I received an email after a recent talk from a woman who asked what to do with the pain she feels from being told most of her life that she is worthless and unlovable. As Pope Francis has been reminding us during this Year of Mercy, forgiveness is a critical step in healing from the wounds others have caused us.
Here’s my response to Kathy (not her real name):
I’m so, so sorry you’re hurting. I’m so, so sorry these messages (that you’re worthless and unlovable) have taken root in your heart.
This life is a battle between good and evil, truth and lies … and we are constantly lied to about who we are. When these lies take root in our sense of ourselves, we are not simply able to uproot them on our own. But this is precisely why Christ came into the world – to save us from the lies that cripple us and show us the TRUTH of who we really are.
I have been on my own journey in this regard, and I have found a great deal of healing by learning how to forgive those who imprinted these lies on my soul. Forgiving those who have hurt you and sent these messages that you are “worthless” does not mean sweeping the pain under the rug or trying to forget about it. Here’s a very important passage from the Catechism of the Catholic Church that takes us right into the heart of how to heal from the pain people have caused us and how to forgive:
It is not in our power not to feel or to forget an offense; but the heart that offers itself to the Holy Spirit turns injury into compassion and purifies the memory in transforming the hurt into intercession. (CCC 2843)

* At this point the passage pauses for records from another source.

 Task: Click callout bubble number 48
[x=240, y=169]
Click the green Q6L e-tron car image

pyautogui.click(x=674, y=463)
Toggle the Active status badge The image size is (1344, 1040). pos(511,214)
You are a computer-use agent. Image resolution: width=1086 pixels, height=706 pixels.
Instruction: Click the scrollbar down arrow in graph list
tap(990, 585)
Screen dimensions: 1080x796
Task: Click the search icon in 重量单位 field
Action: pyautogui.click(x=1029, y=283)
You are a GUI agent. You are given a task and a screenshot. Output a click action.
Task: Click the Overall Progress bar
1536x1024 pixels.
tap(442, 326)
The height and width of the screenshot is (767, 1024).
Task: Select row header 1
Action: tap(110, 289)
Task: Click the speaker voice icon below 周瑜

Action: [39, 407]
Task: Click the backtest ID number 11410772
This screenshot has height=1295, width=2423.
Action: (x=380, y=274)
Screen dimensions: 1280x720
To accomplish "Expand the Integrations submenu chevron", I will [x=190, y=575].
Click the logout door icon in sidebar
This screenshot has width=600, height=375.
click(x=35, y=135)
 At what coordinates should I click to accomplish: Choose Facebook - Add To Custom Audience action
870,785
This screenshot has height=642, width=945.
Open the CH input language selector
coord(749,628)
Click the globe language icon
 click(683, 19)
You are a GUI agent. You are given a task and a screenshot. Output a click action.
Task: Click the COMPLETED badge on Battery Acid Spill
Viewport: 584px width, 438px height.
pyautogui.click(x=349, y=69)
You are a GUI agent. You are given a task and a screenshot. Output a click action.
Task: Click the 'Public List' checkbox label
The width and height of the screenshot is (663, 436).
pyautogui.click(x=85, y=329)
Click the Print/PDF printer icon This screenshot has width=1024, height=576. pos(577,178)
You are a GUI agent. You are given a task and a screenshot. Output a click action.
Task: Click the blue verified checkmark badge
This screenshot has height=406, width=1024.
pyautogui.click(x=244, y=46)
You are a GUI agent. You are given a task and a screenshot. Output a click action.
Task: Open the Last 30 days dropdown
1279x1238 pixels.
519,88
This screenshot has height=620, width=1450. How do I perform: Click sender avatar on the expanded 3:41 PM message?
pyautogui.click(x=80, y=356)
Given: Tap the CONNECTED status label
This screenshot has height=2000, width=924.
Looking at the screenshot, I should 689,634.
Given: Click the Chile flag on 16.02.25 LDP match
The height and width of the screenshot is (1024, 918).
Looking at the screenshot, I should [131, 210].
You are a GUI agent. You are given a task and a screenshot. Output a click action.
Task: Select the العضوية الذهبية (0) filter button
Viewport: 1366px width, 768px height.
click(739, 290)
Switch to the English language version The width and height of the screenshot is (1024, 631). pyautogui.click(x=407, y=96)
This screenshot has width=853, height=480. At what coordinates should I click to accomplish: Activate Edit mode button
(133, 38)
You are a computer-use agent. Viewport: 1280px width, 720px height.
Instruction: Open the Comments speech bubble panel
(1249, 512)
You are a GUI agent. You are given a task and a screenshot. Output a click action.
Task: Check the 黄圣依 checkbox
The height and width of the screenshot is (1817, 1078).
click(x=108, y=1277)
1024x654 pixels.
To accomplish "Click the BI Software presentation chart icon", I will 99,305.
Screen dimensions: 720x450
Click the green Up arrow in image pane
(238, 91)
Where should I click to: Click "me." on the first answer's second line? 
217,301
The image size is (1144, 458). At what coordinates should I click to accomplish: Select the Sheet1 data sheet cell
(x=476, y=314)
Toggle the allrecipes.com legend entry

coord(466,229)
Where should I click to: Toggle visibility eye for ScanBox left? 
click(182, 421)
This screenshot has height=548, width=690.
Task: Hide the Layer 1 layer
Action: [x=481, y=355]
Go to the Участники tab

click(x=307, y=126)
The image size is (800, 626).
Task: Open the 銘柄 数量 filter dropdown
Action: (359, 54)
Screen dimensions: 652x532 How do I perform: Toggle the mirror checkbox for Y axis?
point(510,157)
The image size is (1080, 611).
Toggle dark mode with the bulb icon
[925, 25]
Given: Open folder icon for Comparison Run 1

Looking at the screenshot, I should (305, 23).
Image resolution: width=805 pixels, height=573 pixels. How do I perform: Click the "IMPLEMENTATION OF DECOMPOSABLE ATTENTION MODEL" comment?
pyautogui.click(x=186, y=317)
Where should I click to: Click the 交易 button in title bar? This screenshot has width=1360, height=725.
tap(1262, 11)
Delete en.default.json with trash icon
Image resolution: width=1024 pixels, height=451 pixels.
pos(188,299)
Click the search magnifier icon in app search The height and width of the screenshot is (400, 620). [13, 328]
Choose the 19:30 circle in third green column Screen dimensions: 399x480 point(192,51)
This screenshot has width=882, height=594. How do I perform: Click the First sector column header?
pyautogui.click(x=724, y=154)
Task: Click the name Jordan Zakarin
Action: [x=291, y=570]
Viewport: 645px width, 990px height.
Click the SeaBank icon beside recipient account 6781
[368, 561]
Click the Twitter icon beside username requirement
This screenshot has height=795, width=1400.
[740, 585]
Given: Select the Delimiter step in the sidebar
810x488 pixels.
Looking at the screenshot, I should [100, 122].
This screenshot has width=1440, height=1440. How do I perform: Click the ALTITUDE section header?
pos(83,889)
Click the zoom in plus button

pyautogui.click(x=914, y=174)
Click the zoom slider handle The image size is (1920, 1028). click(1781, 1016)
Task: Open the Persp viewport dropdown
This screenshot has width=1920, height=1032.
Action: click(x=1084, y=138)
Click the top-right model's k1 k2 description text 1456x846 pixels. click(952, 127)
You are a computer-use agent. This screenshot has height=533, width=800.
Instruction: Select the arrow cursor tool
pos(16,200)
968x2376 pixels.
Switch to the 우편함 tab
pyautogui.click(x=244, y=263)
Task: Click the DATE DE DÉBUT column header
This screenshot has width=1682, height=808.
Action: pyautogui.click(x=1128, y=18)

Kathy, the pain and hurt you feel can become a powerful prayer. When we offer our pain to God, it becomes redemptive, not only for the person pained, but also – and this is the real miracle of forgiveness – for the person who caused the pain in the first place. The reason people have caused you pain is because people have caused them pain. In this sense, the pain you feel is really a sharing in the pain that they feel.
And this is how the Holy Spirit can turn our pain into compassion. Com-passion means to “suffer with.” You are suffering with the people who caused you this suffering. Offering that suffering as a prayer for them is not only healing for you, through the working of God’s grace, it can bring healing to the people who caused you the pain in the first place.
This is how we fulfill Christ’s commandment to “love our enemies” and “do good to those who hurt us.” None of this is in our power to accomplish on our own, but it possible for the “heart that offers itself to the Holy Spirit.”
Here’s a prayer that might help:
Come Holy Spirit, come Lord and Giver of Life, I offer you my heart and all of the pain I feel in being told by (fill in the blank) that I’m worthless and unlovable. Help me to see that (fill in the blank) is also in pain and has been told the same lies. I never asked for this pain, but now, I freely accept this pain in union with the sufferings of Jesus and offer it in intercession for all those who have wounded me.
Kathy, entering into a prayer like this can bring miracles into your life. It’s not a magic trick, though. We have to be willing to dig deep. And that can hurt. You may also want to look into some good counseling. I’m not a counselor. I’m just trying to offer you a little (I hope) helpful advice.